Oh, and there’s one particular bit where person C will not mention thing X about person A until you’ve asked person A about thing X, which lets you ask person B about person A, at which point they mention person C, whom you can now ask about thing X. So, not only are we supposed to ask every single NPC about everything, we’re supposed to check back with them in case they’ve suddenly acquired new lines of dialogue. Fuck. That. Shit.
Oh, and I forgot to mention that all this talking-to-NPCs-about-their-magic-gout business is going on while you are trying to investigate the compelling mystery of your own forgotten past and bizarre inability to die. (Yes, it’s a waking-up-with-amnesia game, but it’s one with an absolutely legitimate doctor’s excuse for it. You don’t have to punch anybody. I promise.) A certain amount of runaround is necessary in these things to drag out the mystery – it makes things very dull if one second after waking up with amnesia, you remember that you’re William Randolph Hearst and Rosebud is your nickname for your mistress’s vagina, which killed Laura Palmer – but Planescape: Torment drags it out a tiny bit too far for my taste. (“I don’t know the thing you want to know, but I know someone who knows someone who knows where to look for someone who might know the thing you want to know, and I’ll tell you where to find them after you complete these five quests. Start walkin’, cowboy.”)

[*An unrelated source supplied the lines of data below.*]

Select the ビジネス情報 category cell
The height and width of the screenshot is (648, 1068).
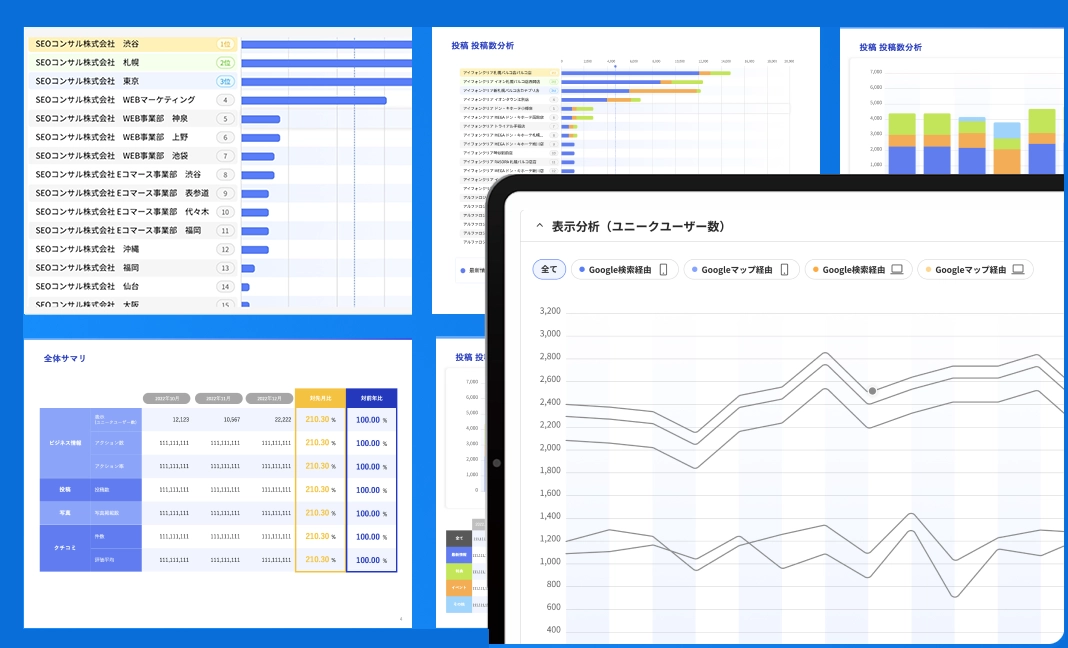(66, 443)
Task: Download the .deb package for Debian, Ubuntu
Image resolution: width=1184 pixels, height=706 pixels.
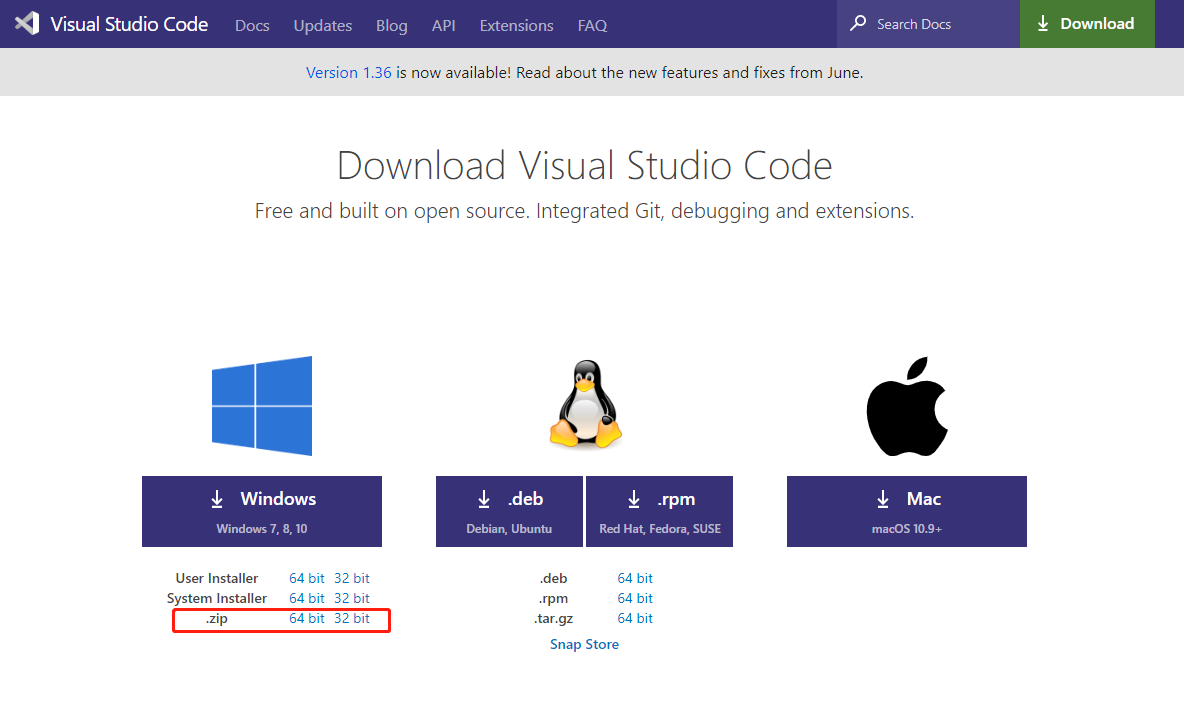Action: tap(510, 511)
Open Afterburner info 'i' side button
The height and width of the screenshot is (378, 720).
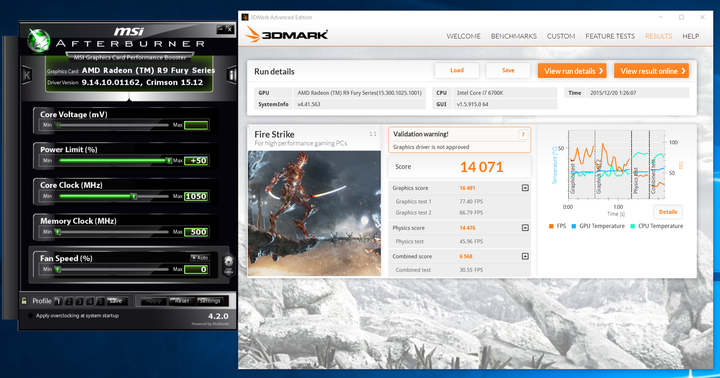coord(231,75)
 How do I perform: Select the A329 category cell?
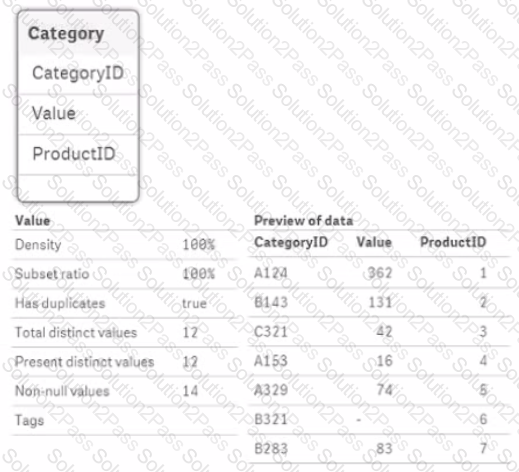pyautogui.click(x=271, y=390)
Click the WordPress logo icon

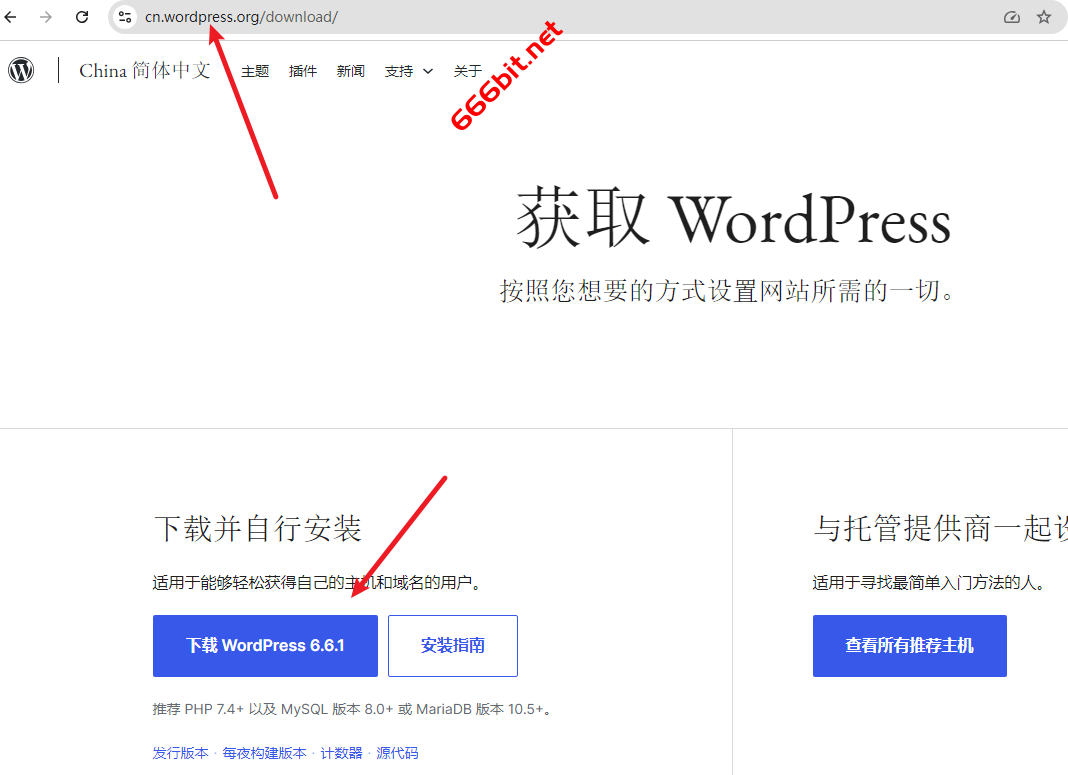(21, 70)
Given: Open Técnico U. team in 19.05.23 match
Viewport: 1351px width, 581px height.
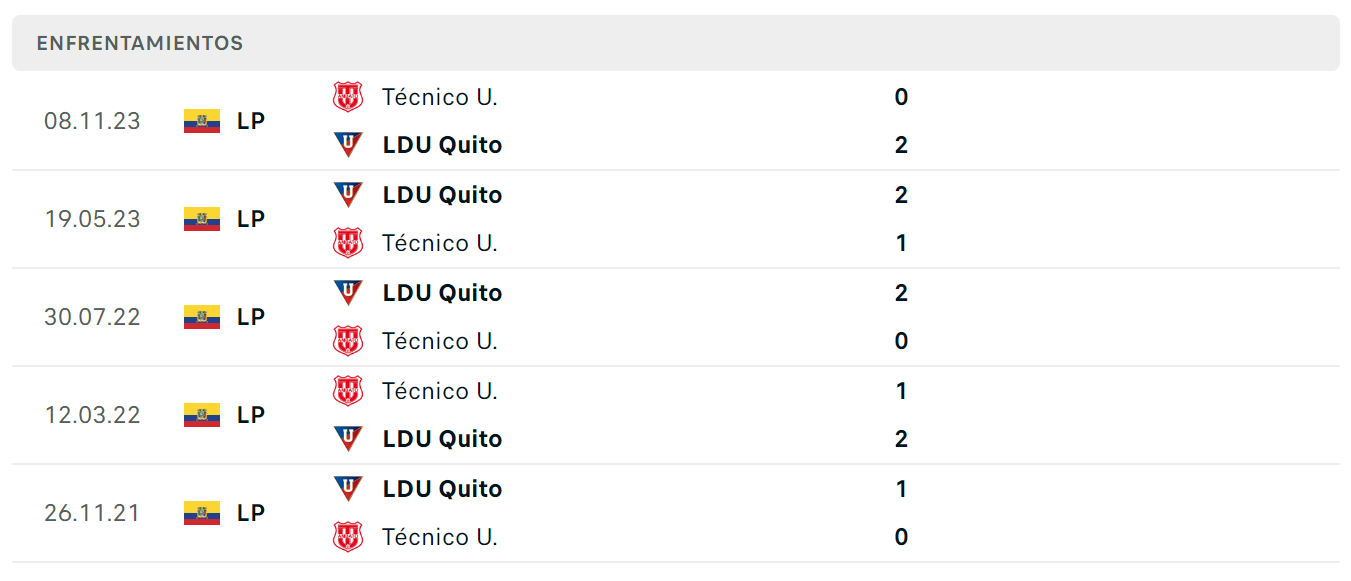Looking at the screenshot, I should (440, 243).
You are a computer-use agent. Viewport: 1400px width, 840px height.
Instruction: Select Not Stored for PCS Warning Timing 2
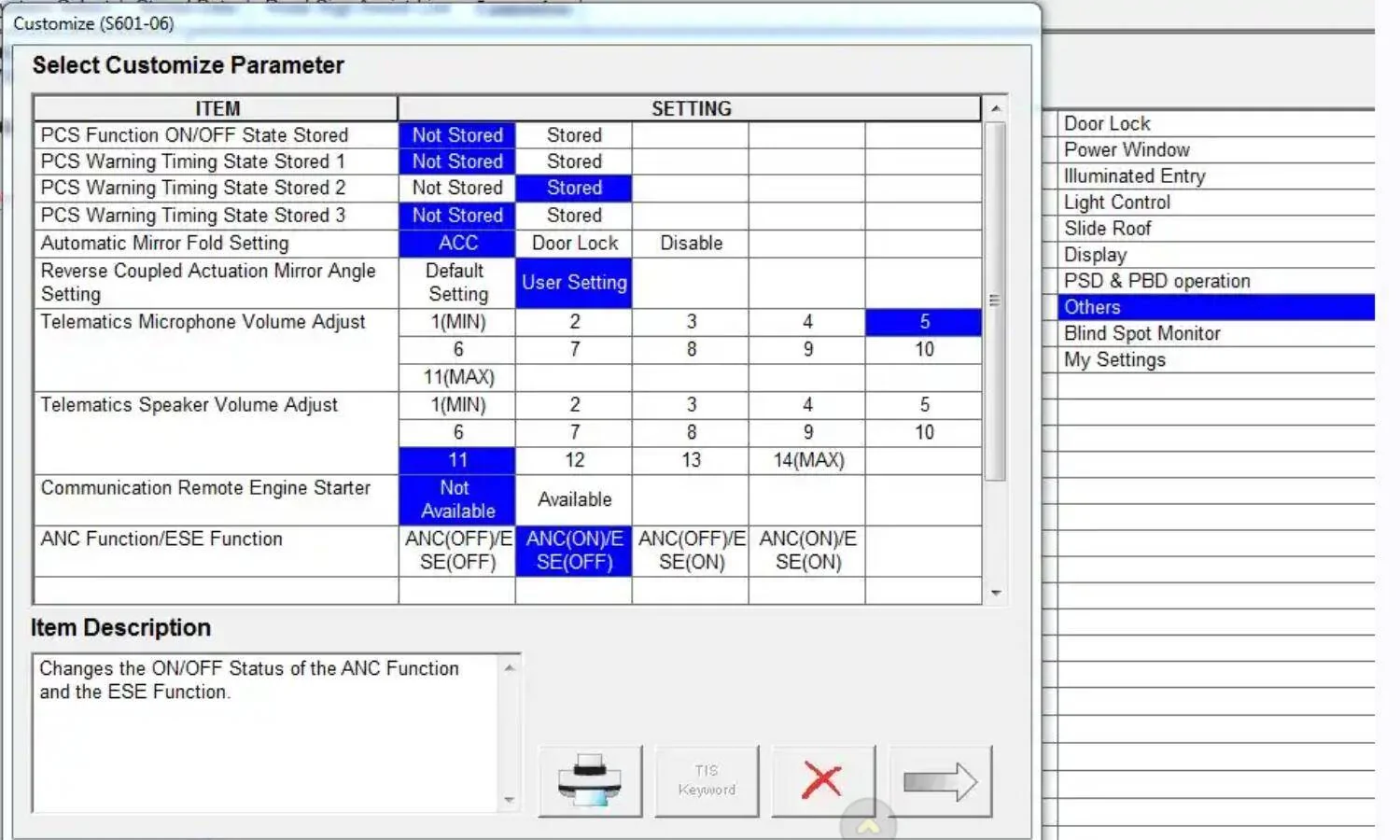(457, 188)
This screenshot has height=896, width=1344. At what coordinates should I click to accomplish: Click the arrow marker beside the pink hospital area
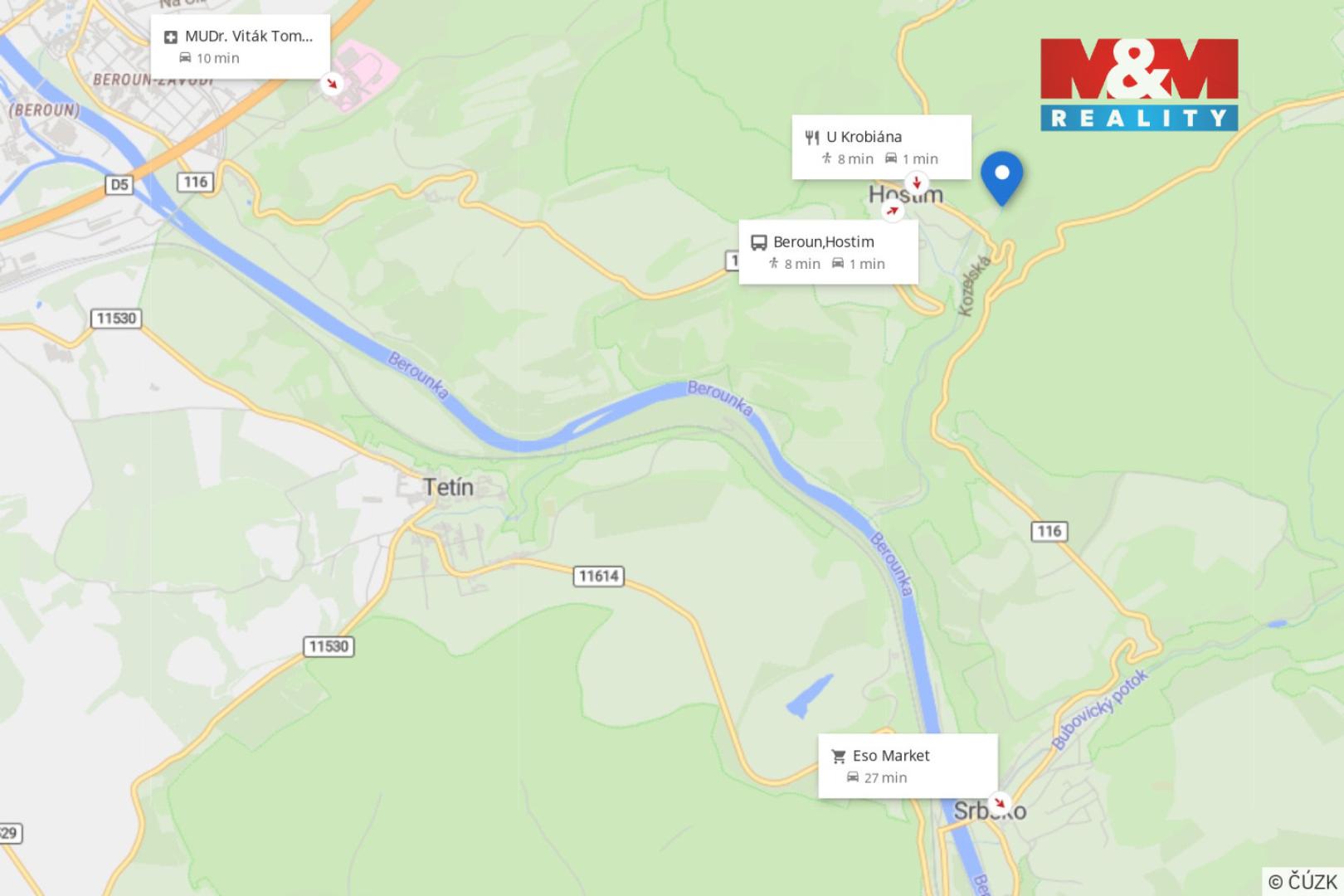[x=332, y=83]
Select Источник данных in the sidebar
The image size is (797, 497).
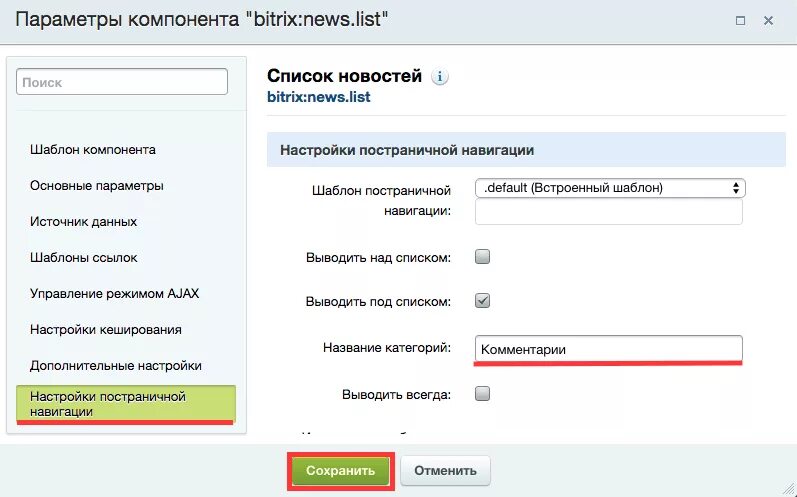click(x=84, y=222)
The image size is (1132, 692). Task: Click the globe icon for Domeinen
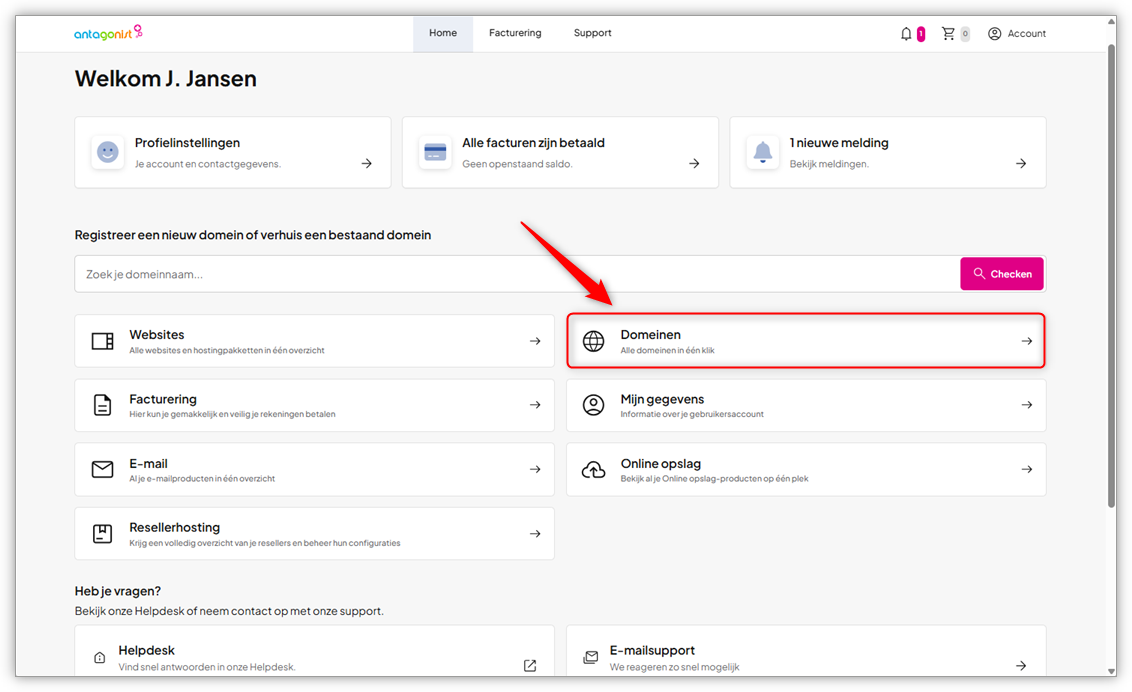[x=594, y=341]
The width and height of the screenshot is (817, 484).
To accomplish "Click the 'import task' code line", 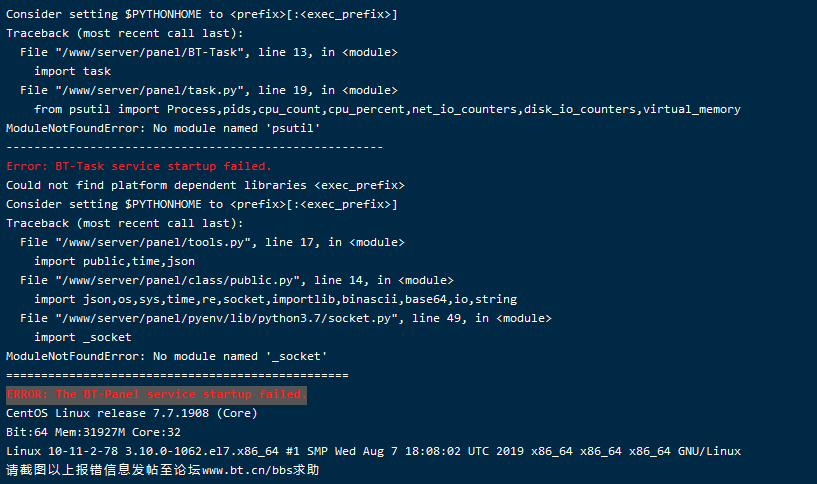I will coord(72,71).
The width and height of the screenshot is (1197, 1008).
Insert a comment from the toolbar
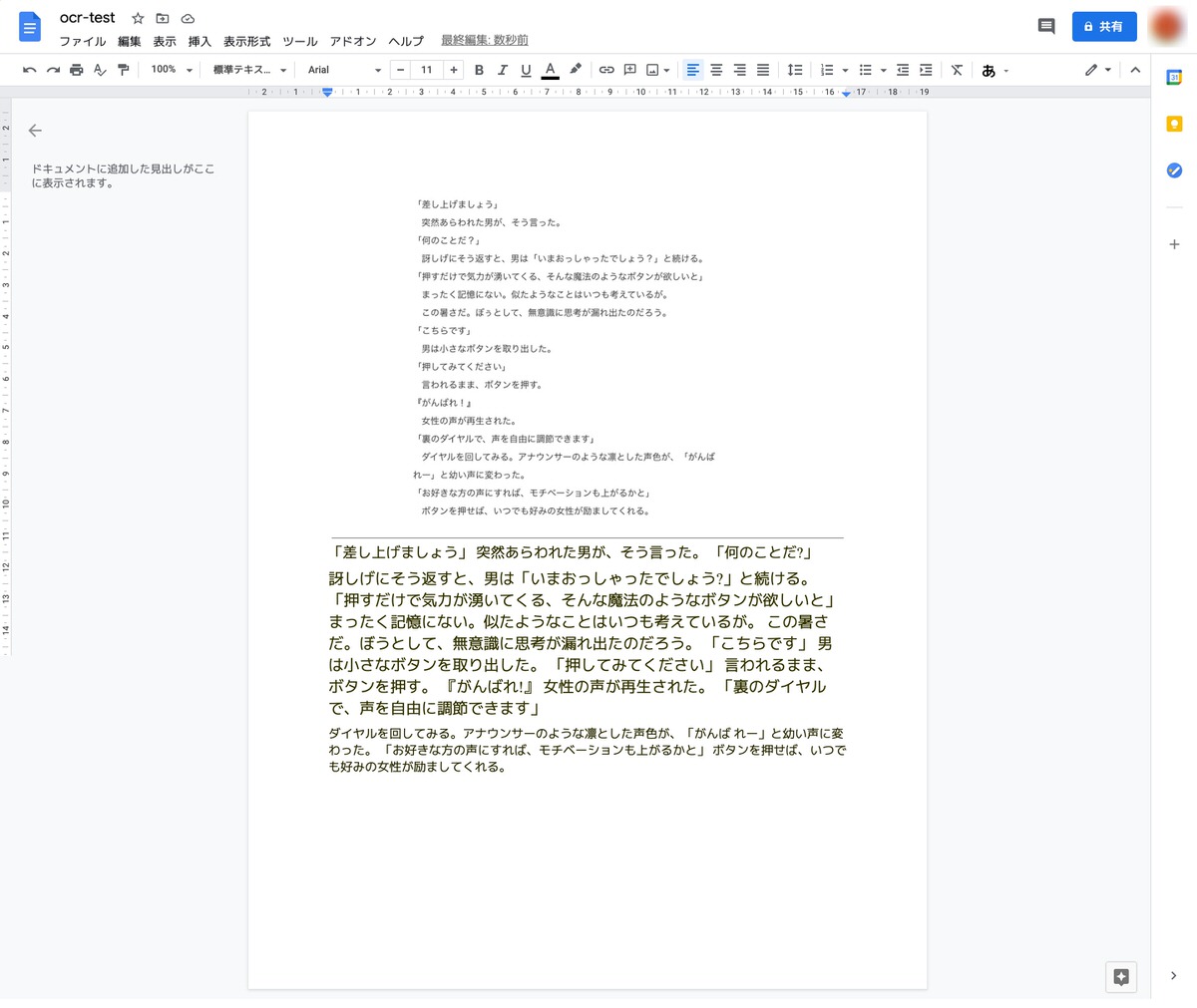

I feel like I’m spending too much time bitching about what amounts to a minor pacing issue, though, and the game is way way better than all this crankiness would indicate. I also feel like I’m spending too much time not friggin’ posting this already. Um um um what else. The combat system could be better, but it’s not really the point. Oh, and if you’re going to play it on your shiny new post-1999 PC, pimp it out first. Are we done? I’m done. Are you done?